Putting a bus squarely through the proposition that justice must not just be done but be seen to be done, FIFA announced on Monday that it would not be initiating ethics proceedings against any of its executives, including one Jack A. Warner, on the basis that there was nothing to investigate.
Nothing? Really? A bold finding you might think, scarcely 24 hours after FIFA had itself suspended the same Jack A. Warner due to his links with Mohamed bin Hammam in relation to separate bribery allegations. Mohamed bin Hammam was, until his resignation on Sunday, the only alternative candidate to Sepp Blatter in this week's FIFA election for the FIFA presidency. Meanwhile, the same FIFA panel exonerated Blatter on Sunday of the counter-allegations made against him by bin Hammam. Blatter will now stand unopposed today in the most one-sided FIFA Presidency election since, well, actually the last one in 2007 when one Sepp Blatter was re-elected unopposed. You may well think that, but we could not possibly comment. Warner promises a “football tsunami” – a little hard to visualise, exactly, but clearly not likely to be much fun for any of those involved.

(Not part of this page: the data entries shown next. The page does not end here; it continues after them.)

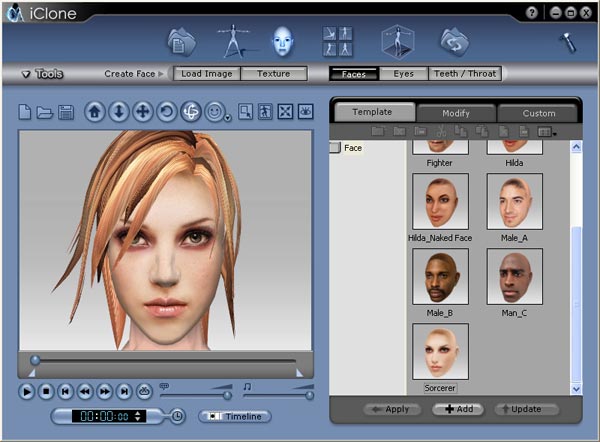Select the rotate camera tool icon
The height and width of the screenshot is (442, 600).
pos(167,112)
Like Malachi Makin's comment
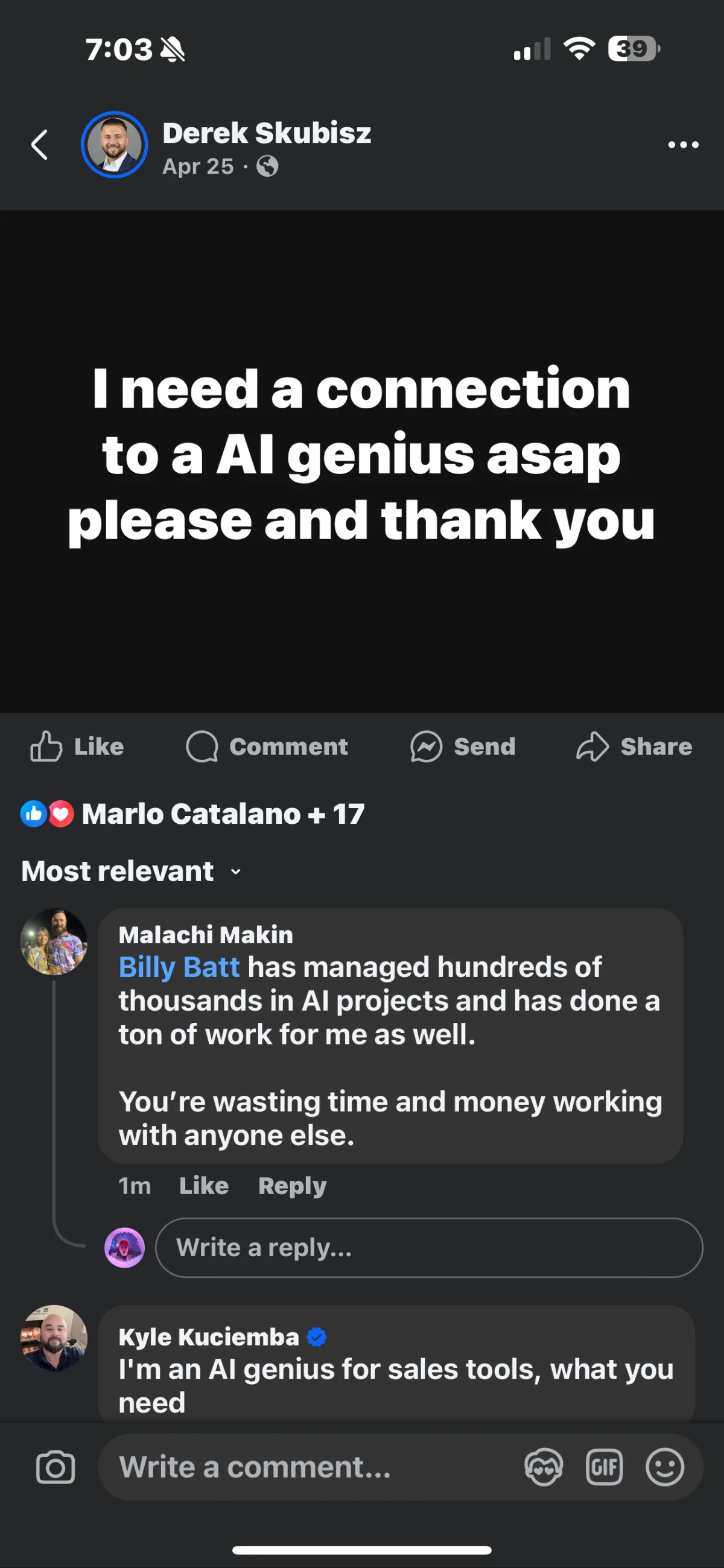 point(203,1186)
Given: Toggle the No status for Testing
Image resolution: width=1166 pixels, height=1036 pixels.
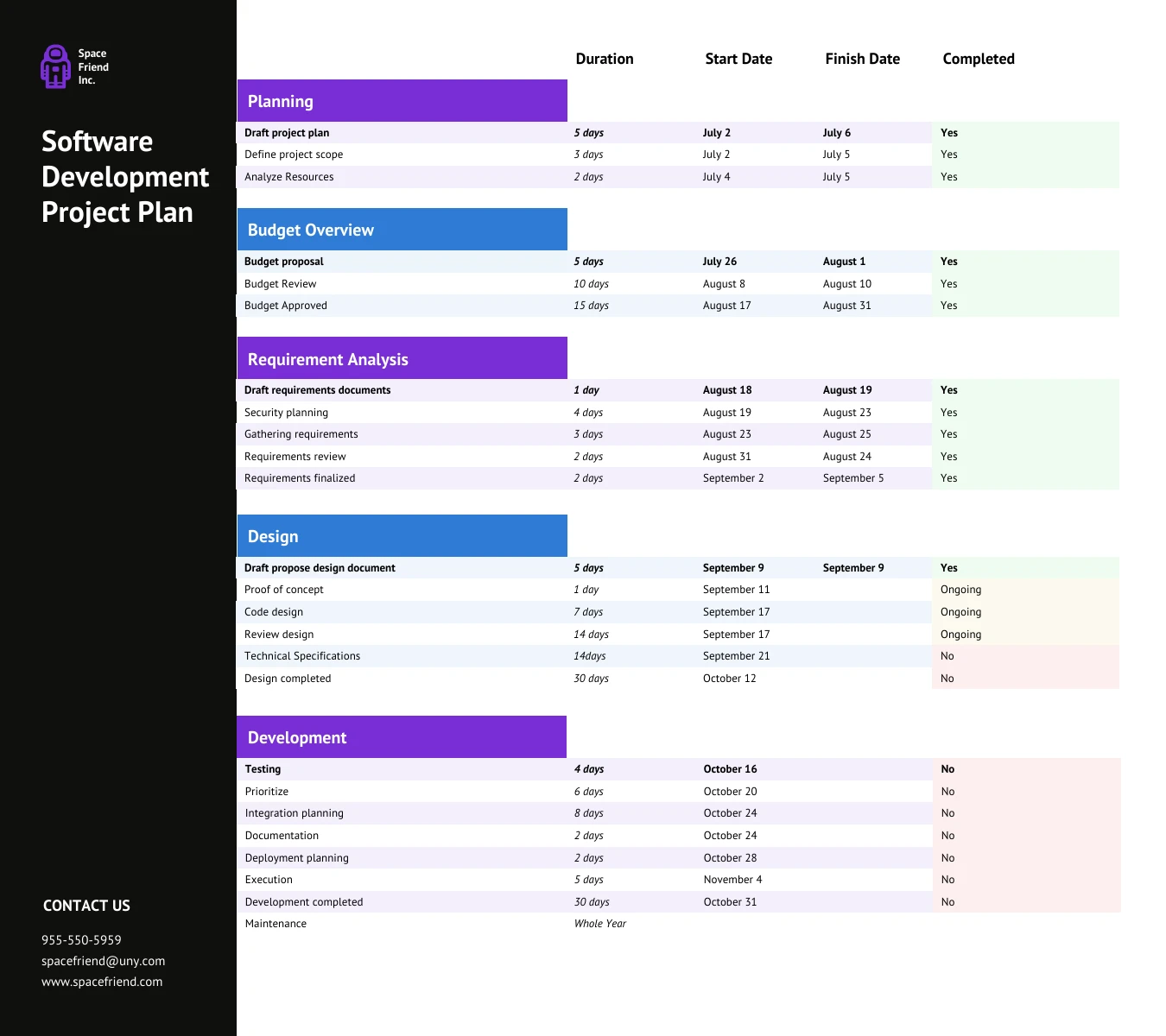Looking at the screenshot, I should [x=947, y=769].
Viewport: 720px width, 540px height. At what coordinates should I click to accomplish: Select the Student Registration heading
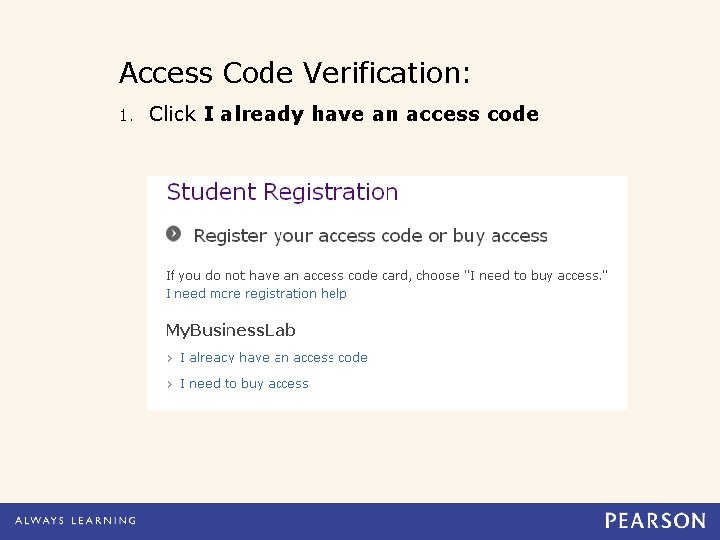click(x=282, y=192)
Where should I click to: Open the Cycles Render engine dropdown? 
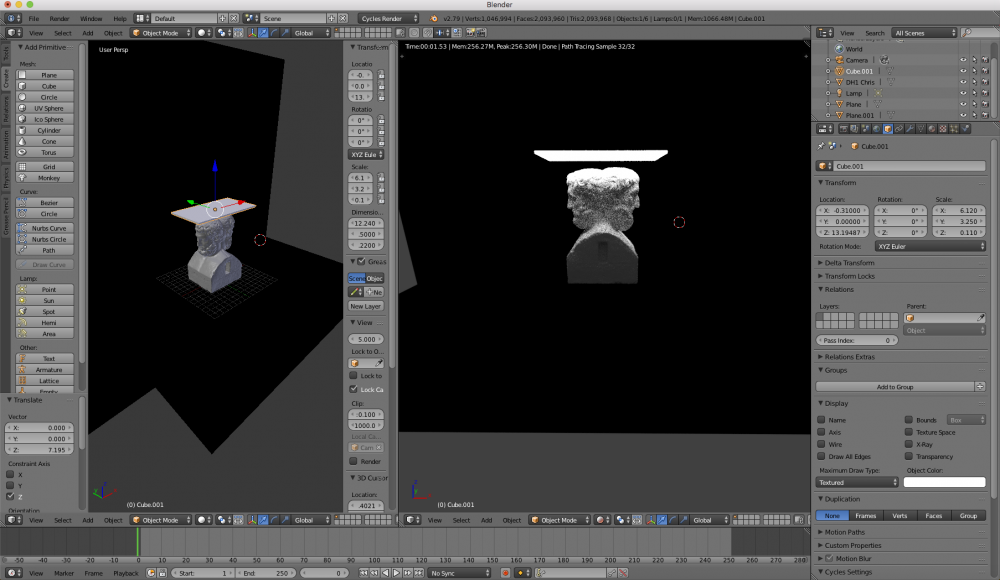[x=388, y=18]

The corruption scandal currently surrounding FIFA must be furrowing brows within FIFA’s corporate partners. With The Bribery Act coming into force in the UK on 1 July 2011 and having cross-jurisdictional reach, corporates caught by the Act now have to ensure not only that they are free of corruptive practices themselves, but also that any “associated person” they have dealings with is untainted by such practices. Privately, the Compliance Officers of FIFA’s corporate sponsors will be making increasingly strident and uncompromising demands of FIFA that appropriate remedial action be taken, and quickly. With vast sums of Coca Cola and Adidas sponsorship money at stake, FIFA may feel compelled to “move on” certain senior staff to regain the public support of its corporate partners, even if those staff are, in their own minds at least, completely (a) innocent and/or (b) indispensable.
In the UK, third party pressure to dismiss can amount to a potentially fair dismissal on “some other substantial reason” grounds. Whilst an employer must act reasonably in dismissing an employee in response to third party pressure, that does not require the employer to go so far as to establish the truth of any allegations made against the employee. It needs only to show that the third party’s perception cannot reasonably be shaken so as to relieve that pressure, and that the third party’s views are material to its ongoing business.

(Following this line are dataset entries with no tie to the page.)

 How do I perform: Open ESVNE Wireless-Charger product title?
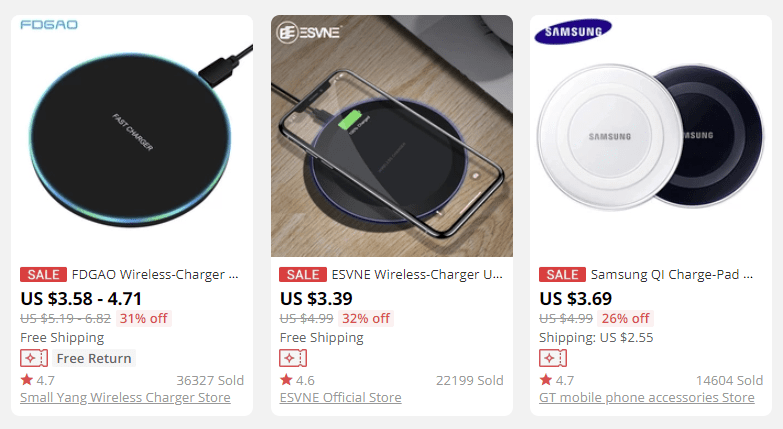[x=417, y=274]
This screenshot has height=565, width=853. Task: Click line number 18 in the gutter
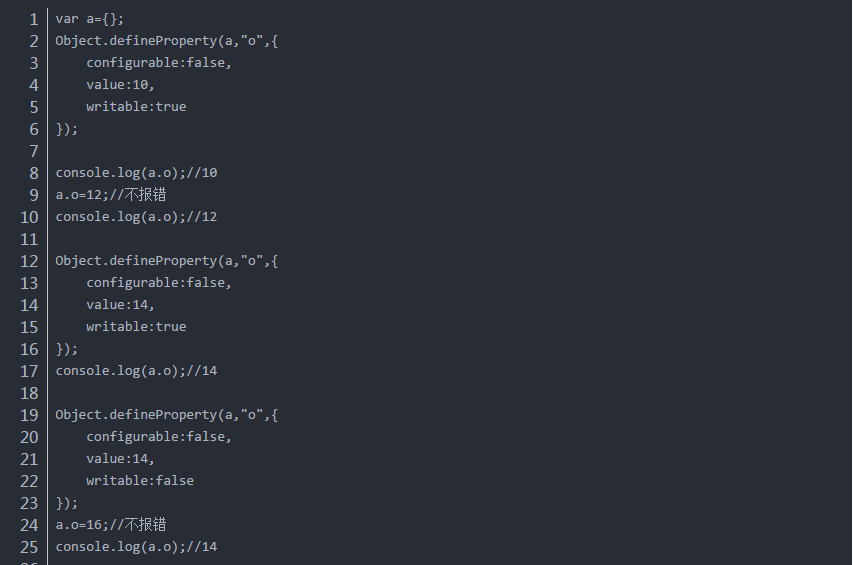pos(29,393)
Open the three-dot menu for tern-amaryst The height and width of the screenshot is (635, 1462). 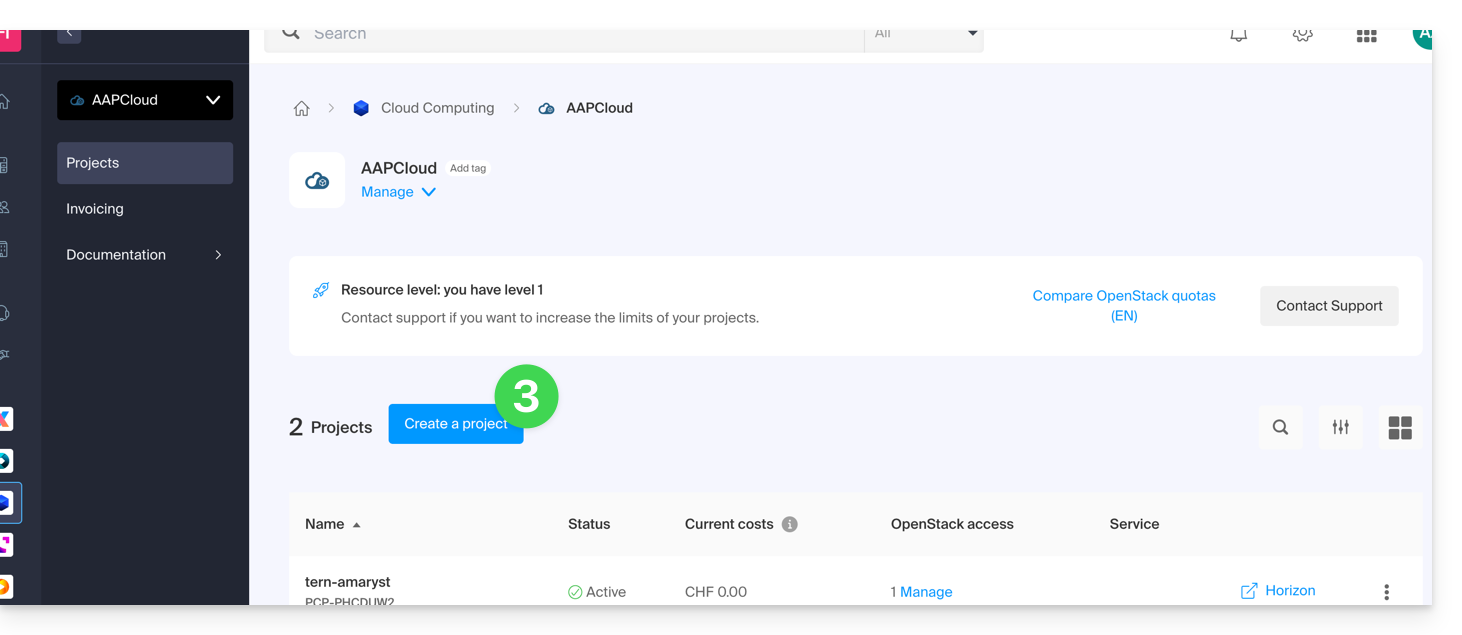pyautogui.click(x=1386, y=592)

This is however not about the odd £70,000 unfair dismissal award as would apply in the UK, mere lunch money for the top FIFA executives, but about millions in the short term and much more if the crisis centred on Sepp Blatter which he so airily dismisses is not resolved pronto. FIFA could potentially find itself forced by the court of public opinion to dismiss Blatter even though he has been completely exonerated by a FIFA panel of all allegations against him. Finding someone at FIFA who would be willing to break that news to him would, of course, be another matter altogether, though one imagines that humiliated World Cup applicants David Cameron, David Beckham and Prince William would be willing to make the trip.